1
votes

I'm trying to run airflow in a docker container and send the logs to s3. I've the following environment Airflow Version: 1.10.2

Also updated the following in the airflow.cfg

logging_config_class = log_config.LOGGING_CONFIG

where LOGGING_CONFIG is defined in the class config/log_config.py.

I've created following files:

  1. config/__init__.py
  2. config/log_config.py

I've set up the log_config.py in the following way:

# -*- coding: utf-8 -*-
#
# Licensed to the Apache Software Foundation (ASF) under one
# or more contributor license agreements.  See the NOTICE file
# distributed with this work for additional information
# regarding copyright ownership.  The ASF licenses this file
# to you under the Apache License, Version 2.0 (the
# "License"); you may not use this file except in compliance
# with the License.  You may obtain a copy of the License at
#
#   http://www.apache.org/licenses/LICENSE-2.0
#
# Unless required by applicable law or agreed to in writing,
# software distributed under the License is distributed on an
# "AS IS" BASIS, WITHOUT WARRANTIES OR CONDITIONS OF ANY
# KIND, either express or implied.  See the License for the
# specific language governing permissions and limitations
# under the License.

import os
from typing import Dict, Any

from airflow import configuration as conf
from airflow.utils.file import mkdirs

# TODO: Logging format and level should be configured
# in this file instead of from airflow.cfg. Currently
# there are other log format and level configurations in
# settings.py and cli.py. Please see AIRFLOW-1455.
LOG_LEVEL = conf.get('core', 'LOGGING_LEVEL').upper()

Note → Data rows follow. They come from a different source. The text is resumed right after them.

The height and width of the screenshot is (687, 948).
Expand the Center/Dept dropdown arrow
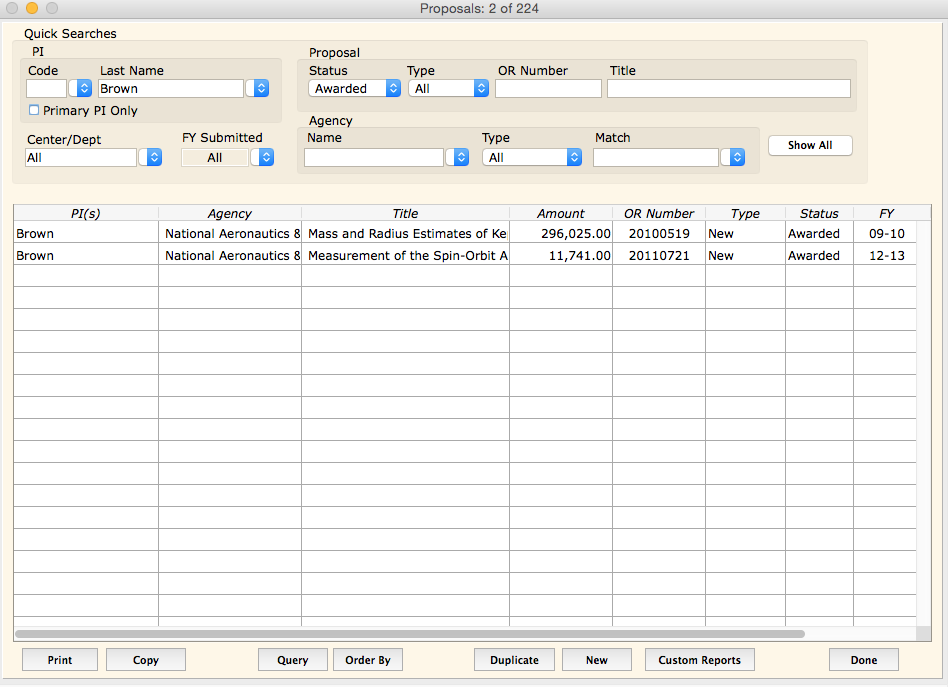(x=153, y=158)
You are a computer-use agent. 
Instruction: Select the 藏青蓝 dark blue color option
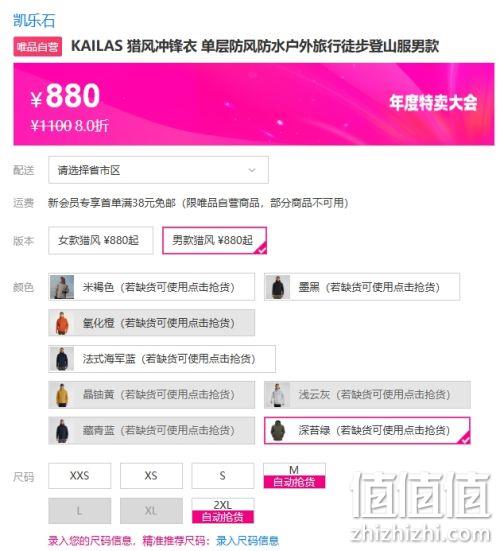pos(151,430)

# Flask appbuilder's info level log is very verbose,
# so it's set to 'WARN' by default.
FAB_LOG_LEVEL = conf.get('core', 'FAB_LOGGING_LEVEL').upper()

LOG_FORMAT = conf.get('core', 'LOG_FORMAT')

BASE_LOG_FOLDER = conf.get('core', 'BASE_LOG_FOLDER')

PROCESSOR_LOG_FOLDER = conf.get('scheduler', 'CHILD_PROCESS_LOG_DIRECTORY')

DAG_PROCESSOR_MANAGER_LOG_LOCATION = \
    conf.get('core', 'DAG_PROCESSOR_MANAGER_LOG_LOCATION')

FILENAME_TEMPLATE = conf.get('core', 'LOG_FILENAME_TEMPLATE')

PROCESSOR_FILENAME_TEMPLATE = conf.get('core', 'LOG_PROCESSOR_FILENAME_TEMPLATE')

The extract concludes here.